Request rate limit exceeded [Error: 11006/429]

This error is documented for the API see https://api.sap.com/api/APIEntitlementsService/path/setServicePlans -> HTTP code 429

Describe the solution you would like

Resources that allow a clear identification of an error due to a rate limit, should support a retry logic in analogy to the timeout block that is already available on some resources.

This retry logic was part of the provider SDK (see https://pkg.go.dev/github.com/hashicorp/terraform-plugin-sdk/v2@v2.34.0/helper/retry) but was not migrated to the Plugin Framework (see https://discuss.hashicorp.com/t/terraform-plugin-framework-what-is-the-replacement-for-waitforstate-or-retrycontext/45538)

As the provider already copied the timeout functionality it makes sense to also add the retry functionality to the resources where this is needed based on customer requests and that allow to identify an error as rate limit (and hence as retry-able. The functionality is available in this go package https://pkg.go.dev/github.com/hashicorp/terraform-plugin-sdk/v2/helper/resource#RetryContext.

Describe alternatives you have considered

From a consumer perspective there is not easy way to retry this except for re-scheduling a CI/CD in case of such errors which is quite cumbersome.

Additional context

Potential resources that might be subject to rate limits (HTTP code 429):

The information when a retry makes sense is given via the header field X-Ratelimit-Reset -> needs to be checked if this is returned by BTP CLI server.

Rate limiting might also hit when executing a data source (READ operations) at least the API provides the same HTTP code. Needs to be validated if this also needs to be added to the READ operation

github-actions[bot] commented 3 months ago

Thanks for the feature request. We evaluate it and update the issue accordingly.

Community Note

Voting for Prioritization

Volunteering to Work on This Issue

lechnerc77 commented 3 months ago

How to reproduce a timeout:

variable "entitlements" {
  type        = map(list(string))
  description = "Map with all expected entitlements"
  default = {
    # Alert Notification Service
    "alert-notification" = ["standard"]

    # Application Logging Service
    "application-logs" = ["standard=1"]

    # Audit Log
    "auditlog" = ["oauth2=1"]

    # Cloud Management Service
    "cis" = ["system-basic", "xrs"]

    # Connectivity
    "connectivity" = ["connectivity_proxy"]
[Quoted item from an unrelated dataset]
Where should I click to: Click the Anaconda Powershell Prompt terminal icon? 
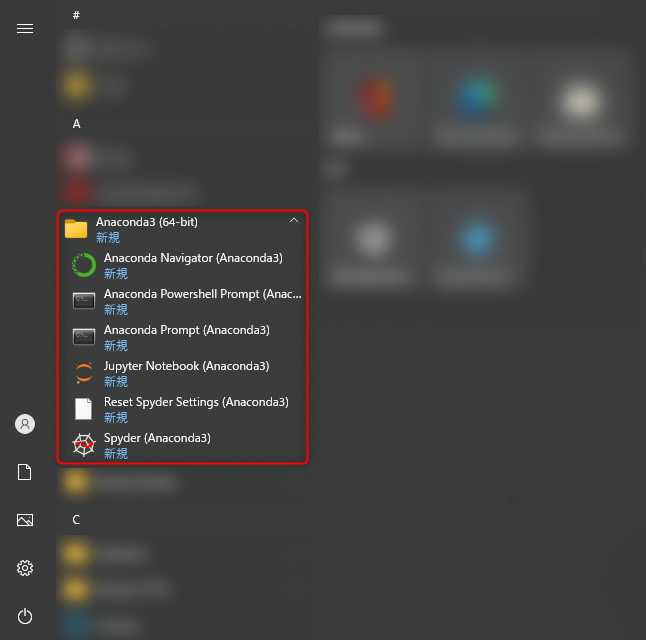tap(84, 301)
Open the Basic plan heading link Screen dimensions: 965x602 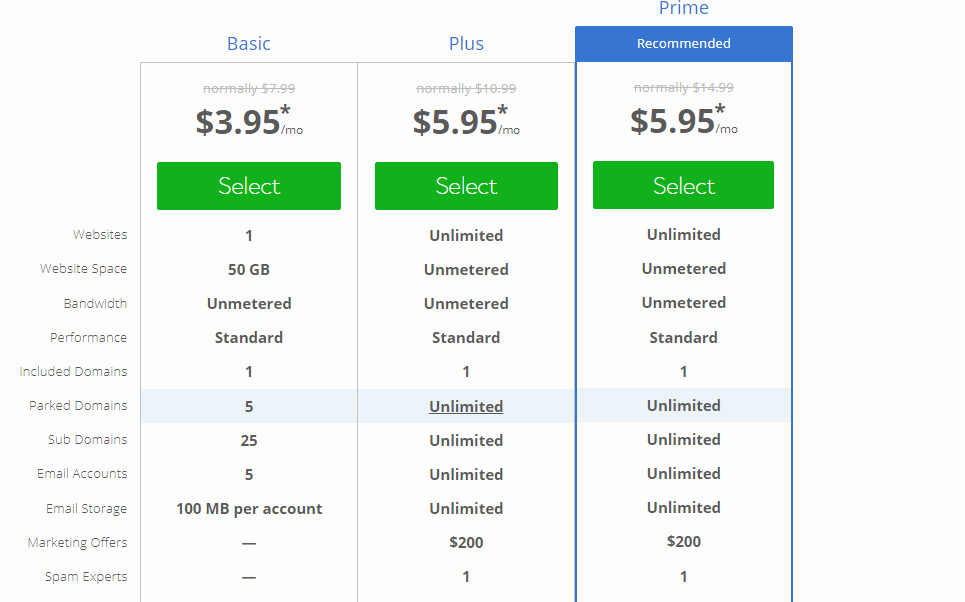[249, 44]
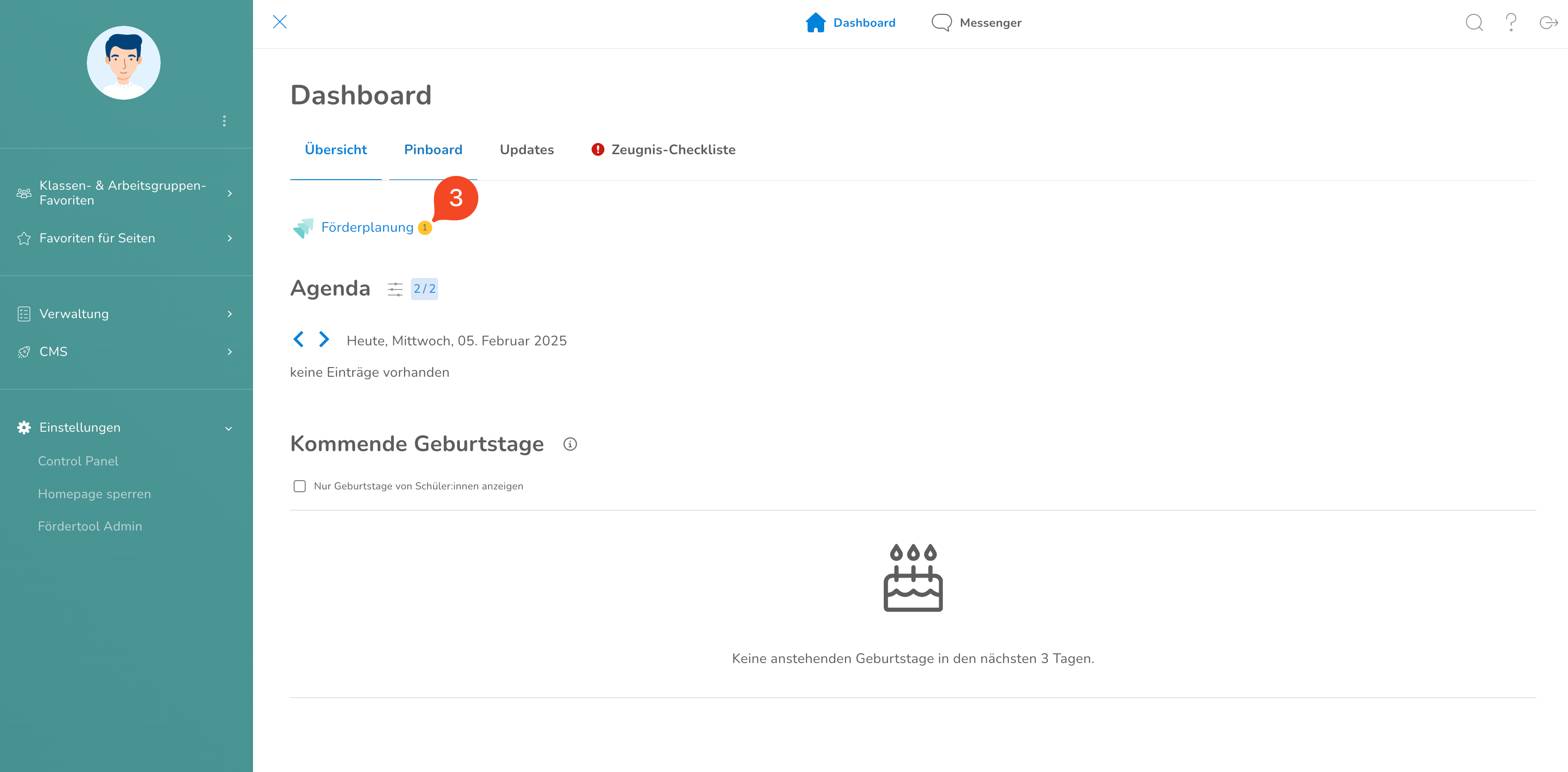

    # Custom Domain Service
    "INFRA"                 = ["custom_domains=2"] # Custom Domains Service
    "custom-domain-manager" = ["standard=1"]       # Application

    # Job Scheduling Service
    "jobscheduler" = ["standard=1"]

    # SAP HANA Cloud
    "hana-cloud"       = ["hana"]
    "hana-cloud-tools" = ["tools"]

    # SAP HANA Schemas & HDI Containers
    "hana" = ["schema"]

    # Service Manager
    "service-manager" = ["container", "subaccount-audit", "subaccount-admin"]

    # SAP Credential Store Service
    "credstore" = ["small=1"]
  }
}